ASSIGNED TASK
When the line containing "has height=488, width=868." is reached, include it and end there; set down verbatim every line before it, starting at the top of the records.

RECORDS SHOWN
▽

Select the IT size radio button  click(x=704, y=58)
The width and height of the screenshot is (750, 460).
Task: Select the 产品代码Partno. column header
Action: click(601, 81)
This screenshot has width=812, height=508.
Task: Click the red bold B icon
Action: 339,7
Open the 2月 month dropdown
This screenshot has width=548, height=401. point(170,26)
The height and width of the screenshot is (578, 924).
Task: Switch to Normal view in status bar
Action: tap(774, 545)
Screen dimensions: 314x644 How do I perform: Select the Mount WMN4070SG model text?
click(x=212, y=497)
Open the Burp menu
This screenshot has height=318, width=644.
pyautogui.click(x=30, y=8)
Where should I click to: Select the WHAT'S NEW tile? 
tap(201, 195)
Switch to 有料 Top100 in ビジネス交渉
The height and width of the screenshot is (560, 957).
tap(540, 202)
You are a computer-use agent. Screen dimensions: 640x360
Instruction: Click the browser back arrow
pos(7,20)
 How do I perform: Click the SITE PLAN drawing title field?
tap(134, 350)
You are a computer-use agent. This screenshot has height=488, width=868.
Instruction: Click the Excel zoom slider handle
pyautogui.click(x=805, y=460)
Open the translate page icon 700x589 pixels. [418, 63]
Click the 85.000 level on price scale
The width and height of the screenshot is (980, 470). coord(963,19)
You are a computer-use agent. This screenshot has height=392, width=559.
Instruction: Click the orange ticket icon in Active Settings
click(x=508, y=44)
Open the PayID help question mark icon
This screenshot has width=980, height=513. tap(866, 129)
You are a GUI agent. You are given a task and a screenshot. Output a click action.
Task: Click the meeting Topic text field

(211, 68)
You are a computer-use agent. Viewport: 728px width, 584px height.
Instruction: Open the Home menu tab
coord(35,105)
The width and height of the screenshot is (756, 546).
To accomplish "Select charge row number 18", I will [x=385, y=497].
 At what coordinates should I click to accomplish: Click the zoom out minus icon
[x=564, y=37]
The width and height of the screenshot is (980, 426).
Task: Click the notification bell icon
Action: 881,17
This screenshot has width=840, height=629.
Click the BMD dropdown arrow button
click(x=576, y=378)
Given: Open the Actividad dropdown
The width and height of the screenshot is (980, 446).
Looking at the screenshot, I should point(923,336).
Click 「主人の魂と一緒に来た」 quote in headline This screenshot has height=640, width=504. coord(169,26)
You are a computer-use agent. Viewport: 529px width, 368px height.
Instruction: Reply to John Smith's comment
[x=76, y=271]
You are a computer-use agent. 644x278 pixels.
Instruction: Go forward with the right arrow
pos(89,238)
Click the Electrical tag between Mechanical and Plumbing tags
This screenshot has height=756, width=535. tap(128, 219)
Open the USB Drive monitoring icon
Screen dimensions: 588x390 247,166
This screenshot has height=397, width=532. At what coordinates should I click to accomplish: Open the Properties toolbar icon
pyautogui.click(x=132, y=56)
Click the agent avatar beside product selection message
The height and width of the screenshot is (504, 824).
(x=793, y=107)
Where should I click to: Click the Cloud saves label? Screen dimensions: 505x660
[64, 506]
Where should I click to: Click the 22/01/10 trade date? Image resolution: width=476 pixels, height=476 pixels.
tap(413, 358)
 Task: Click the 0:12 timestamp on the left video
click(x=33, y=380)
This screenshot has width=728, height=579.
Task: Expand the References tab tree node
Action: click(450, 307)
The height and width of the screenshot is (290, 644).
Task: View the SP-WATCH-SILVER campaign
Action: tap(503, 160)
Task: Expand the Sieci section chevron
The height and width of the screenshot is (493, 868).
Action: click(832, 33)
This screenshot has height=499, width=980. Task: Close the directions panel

△

SOLUTION FOR THIS PROBLEM
Select the IT size radio button  click(x=704, y=58)
The width and height of the screenshot is (750, 460).
Task: Select the 产品代码Partno. column header
Action: click(601, 81)
This screenshot has width=812, height=508.
Task: Click the red bold B icon
Action: 339,7
Open the 2月 month dropdown
This screenshot has width=548, height=401. point(170,26)
The height and width of the screenshot is (578, 924).
Task: Switch to Normal view in status bar
Action: tap(774, 545)
Screen dimensions: 314x644 How do I perform: Select the Mount WMN4070SG model text?
click(x=212, y=497)
Open the Burp menu
This screenshot has height=318, width=644.
pyautogui.click(x=30, y=8)
Where should I click to: Select the WHAT'S NEW tile? 
tap(201, 195)
Switch to 有料 Top100 in ビジネス交渉
The height and width of the screenshot is (560, 957).
tap(540, 202)
You are a computer-use agent. Screen dimensions: 640x360
Instruction: Click the browser back arrow
pos(7,20)
 How do I perform: Click the SITE PLAN drawing title field?
tap(134, 350)
You are a computer-use agent. This screenshot has height=488, width=868.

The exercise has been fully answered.